Relating to the stock market, teams of analysts at investment banks and wall street research firms pump out reports on most publicly traded companies that include price estimates (i.e., guesses about future stock prices). They also try to predict where the S&P 500 index will be at certain points in time, what the economic data will reveal, what the Fed will do, where interest rates are going, and countless other variables. All of this is done in hopes of having an "edge" in the market and being able to perform better than an average passive "buy & hold" investor. These analysts and research firms never have to show their track record or what their success rate is across all their predictions. If they did, the very best of them would probably be about as good as a coin flip, but most would fare much worse. Of course, we're just guessing about that too!
Investors that rely on these predictions to make investment decisions are fooling themselves about the reliability of the predictions. We think most investors know and understand this but choose to do it anyway for behavioral reasons. Making investment decisions about your own money or client's money is difficult and emotional. If an "expert" provides some information about the future, it now makes it easier for you to rely on that information to support your investment decision. If you get lucky and the decision ends up being a good one, you feel great about your investment acumen and how you processed the information available to you that led you to that good outcome. If you are unlucky and the investment decision ends up with a bad outcome, you can easily lay blame to the expert and not yourself, protecting your fragile ego as an investor and allowing you to just move on to other experts that you hope will be better to rely on. This is a really bad approach and leads people to always underperform the market over long time periods. This applies to most active management that relies on stock picking (i.e., trying to pick the winning stocks and avoiding the losers in an effort to beat the benchmark). Ultimately, this is all guessing about the future and there is a lot of data and research that shows this is ineffective; the vast number of investors who attempt this get worse-than-benchmark performance.
What are the alternatives? One alternative approach is to just be a passive investor and stop trying to beat the market.
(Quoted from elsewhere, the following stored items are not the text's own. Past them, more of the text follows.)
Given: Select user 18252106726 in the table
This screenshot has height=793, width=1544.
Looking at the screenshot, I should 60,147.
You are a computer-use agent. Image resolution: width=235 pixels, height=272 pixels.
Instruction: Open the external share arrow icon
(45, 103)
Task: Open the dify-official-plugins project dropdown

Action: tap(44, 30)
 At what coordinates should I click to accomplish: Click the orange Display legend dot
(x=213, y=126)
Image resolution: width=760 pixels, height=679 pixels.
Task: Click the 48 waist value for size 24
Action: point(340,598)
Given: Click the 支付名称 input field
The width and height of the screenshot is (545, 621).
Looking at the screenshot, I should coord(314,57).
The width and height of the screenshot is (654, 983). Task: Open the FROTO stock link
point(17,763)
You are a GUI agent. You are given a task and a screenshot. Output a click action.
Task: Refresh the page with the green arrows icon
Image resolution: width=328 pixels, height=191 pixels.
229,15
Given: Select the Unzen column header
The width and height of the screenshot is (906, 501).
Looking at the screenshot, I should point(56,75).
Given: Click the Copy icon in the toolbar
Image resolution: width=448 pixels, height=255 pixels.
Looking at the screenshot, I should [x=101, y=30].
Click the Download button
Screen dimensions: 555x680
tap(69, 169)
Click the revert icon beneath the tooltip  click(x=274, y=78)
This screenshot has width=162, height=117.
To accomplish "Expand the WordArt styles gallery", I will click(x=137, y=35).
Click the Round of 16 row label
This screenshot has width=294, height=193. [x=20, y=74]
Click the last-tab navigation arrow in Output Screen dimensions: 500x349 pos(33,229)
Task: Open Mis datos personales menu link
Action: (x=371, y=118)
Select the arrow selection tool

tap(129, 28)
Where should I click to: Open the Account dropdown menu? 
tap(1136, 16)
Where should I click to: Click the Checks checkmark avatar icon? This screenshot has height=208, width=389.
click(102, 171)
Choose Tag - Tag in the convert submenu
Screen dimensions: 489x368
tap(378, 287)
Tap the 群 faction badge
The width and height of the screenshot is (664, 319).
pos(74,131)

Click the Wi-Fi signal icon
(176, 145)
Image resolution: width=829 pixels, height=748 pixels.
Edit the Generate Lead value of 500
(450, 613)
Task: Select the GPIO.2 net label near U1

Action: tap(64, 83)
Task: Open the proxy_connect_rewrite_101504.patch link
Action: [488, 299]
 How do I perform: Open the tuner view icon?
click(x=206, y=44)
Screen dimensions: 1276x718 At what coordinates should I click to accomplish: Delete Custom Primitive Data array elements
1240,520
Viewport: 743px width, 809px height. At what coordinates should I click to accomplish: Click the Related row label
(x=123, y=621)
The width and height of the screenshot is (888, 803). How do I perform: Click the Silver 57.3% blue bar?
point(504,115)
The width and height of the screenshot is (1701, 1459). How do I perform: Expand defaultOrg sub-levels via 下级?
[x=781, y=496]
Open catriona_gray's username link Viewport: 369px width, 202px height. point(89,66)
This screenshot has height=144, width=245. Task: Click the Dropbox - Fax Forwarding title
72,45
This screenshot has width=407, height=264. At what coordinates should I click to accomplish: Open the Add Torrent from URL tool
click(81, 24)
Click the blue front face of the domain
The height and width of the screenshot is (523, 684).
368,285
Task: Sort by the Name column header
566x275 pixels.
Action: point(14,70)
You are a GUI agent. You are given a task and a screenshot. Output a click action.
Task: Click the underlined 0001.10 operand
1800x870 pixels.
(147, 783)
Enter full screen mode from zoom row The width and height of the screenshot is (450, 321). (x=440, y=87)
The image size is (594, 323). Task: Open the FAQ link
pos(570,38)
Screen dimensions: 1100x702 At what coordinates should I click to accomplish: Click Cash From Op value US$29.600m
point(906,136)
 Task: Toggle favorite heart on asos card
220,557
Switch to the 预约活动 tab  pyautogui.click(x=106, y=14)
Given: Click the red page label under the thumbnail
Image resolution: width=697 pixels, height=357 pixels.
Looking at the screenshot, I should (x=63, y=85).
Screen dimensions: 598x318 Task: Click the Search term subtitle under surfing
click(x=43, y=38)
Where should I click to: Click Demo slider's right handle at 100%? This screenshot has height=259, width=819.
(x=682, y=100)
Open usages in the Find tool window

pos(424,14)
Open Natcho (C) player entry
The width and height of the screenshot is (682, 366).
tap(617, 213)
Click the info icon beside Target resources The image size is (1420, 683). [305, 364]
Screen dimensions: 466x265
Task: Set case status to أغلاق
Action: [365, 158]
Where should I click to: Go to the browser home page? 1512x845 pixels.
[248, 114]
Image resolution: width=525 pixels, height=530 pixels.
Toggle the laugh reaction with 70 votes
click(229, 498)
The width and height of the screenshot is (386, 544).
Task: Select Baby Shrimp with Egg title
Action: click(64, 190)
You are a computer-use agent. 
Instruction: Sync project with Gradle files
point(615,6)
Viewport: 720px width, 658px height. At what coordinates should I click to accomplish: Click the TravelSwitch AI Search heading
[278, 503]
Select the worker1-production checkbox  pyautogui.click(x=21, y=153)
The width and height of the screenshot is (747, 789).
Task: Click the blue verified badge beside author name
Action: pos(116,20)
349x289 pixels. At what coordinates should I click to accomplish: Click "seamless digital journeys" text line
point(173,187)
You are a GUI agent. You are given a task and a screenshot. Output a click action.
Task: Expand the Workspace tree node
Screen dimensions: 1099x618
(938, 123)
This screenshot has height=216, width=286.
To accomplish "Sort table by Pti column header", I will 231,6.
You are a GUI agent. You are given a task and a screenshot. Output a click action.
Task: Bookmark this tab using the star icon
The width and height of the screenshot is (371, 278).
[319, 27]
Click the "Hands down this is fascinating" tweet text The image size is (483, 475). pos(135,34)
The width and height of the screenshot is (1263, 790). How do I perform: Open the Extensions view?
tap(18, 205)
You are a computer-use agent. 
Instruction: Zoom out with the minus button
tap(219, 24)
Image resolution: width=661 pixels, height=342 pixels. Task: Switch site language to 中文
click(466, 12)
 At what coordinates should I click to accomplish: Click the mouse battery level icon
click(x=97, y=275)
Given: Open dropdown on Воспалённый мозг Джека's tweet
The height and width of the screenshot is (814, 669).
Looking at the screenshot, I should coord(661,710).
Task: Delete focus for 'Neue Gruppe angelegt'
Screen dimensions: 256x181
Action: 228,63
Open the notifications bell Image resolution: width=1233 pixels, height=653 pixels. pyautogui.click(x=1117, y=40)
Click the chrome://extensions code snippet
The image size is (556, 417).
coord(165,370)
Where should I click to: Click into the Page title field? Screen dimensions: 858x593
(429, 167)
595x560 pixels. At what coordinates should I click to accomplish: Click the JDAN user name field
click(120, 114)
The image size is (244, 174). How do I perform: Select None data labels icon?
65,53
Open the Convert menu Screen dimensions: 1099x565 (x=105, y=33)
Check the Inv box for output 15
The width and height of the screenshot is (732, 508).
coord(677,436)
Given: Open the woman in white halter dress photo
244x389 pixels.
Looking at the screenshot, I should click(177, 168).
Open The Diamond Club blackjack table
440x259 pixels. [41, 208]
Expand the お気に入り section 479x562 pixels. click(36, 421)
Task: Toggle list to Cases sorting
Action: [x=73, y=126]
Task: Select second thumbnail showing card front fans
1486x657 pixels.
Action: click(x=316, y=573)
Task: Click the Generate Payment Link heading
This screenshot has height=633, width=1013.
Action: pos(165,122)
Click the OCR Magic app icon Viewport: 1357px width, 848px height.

This could be a good approach if you have a long investment horizon in front of you and, most importantly, have the ability to withstand everything the market is going to put you through. Remember though, a passive buy and hold approach will only work if you can hold through the major downturns and bear markets that are inevitable. Selling on the way down, when markets are falling and it feels like the world is ending, doesn't get you those benchmark returns and probably causes you to miss some or all of the eventual rebound. I don't think this is a good alternative for the vast majority of investors; most will ultimately panic sell when things get bad enough and the dollar value of their losses is too painful to withstand, and then they will be overly cautious about buying back in. It is very hard to allocate again to equity markets after selling out due to large losses. The fear of further losses can be overwhelming.
Another alternative, the one we think provides the best overall results to investors, is to stop guessing about what the market is going to do in the future and instead assess what you are going to do in the future, based on what the market is actually doing. Stop guessing and start assessing! Plan out your future investment decisions and distill them into a set of rules that can be applied to any future market environment. Then, when that market environment shows up, regardless of the reason or the cause of it, apply the rules to make your investment decisions.
This is exactly what we do through our weight of the evidence trend following model. It takes the emotional and difficult decisions out of the investment process and we never have to predict what the market is going to do.
We assess what the market is doing each day, determining if the market is in an uptrend and how strong it is, then, based on our rules, we decide to participate in the market or not. If the market is in an uptrend that aligns with our rules, we invest, and if the market sells off to certain levels, we move defensive. The "whys" don't matter to our investment decisions and don't have to be predicted by us. We don't care if the uptrend is caused by a booming economy or by Fed stimulus. We also don't care if a bear market is caused by an economic shutdown as a result of a global pandemic or because the financial system is on the brink of collapse due to a home mortgage crisis – both fairly unpredictable events. Our rules help us navigate the market environment as it comes; if the market does X, we buy, and if the market does Y, we go defensive.
If you can create a set of rules for yourself and how you want to approach markets and trading, instead of spending all your time trying to "figure out the market," you will probably have much better results. If you are unable to create a set of rules, or maybe you're unable to have the discipline to follow the rules that you created – find someone that can do it for you.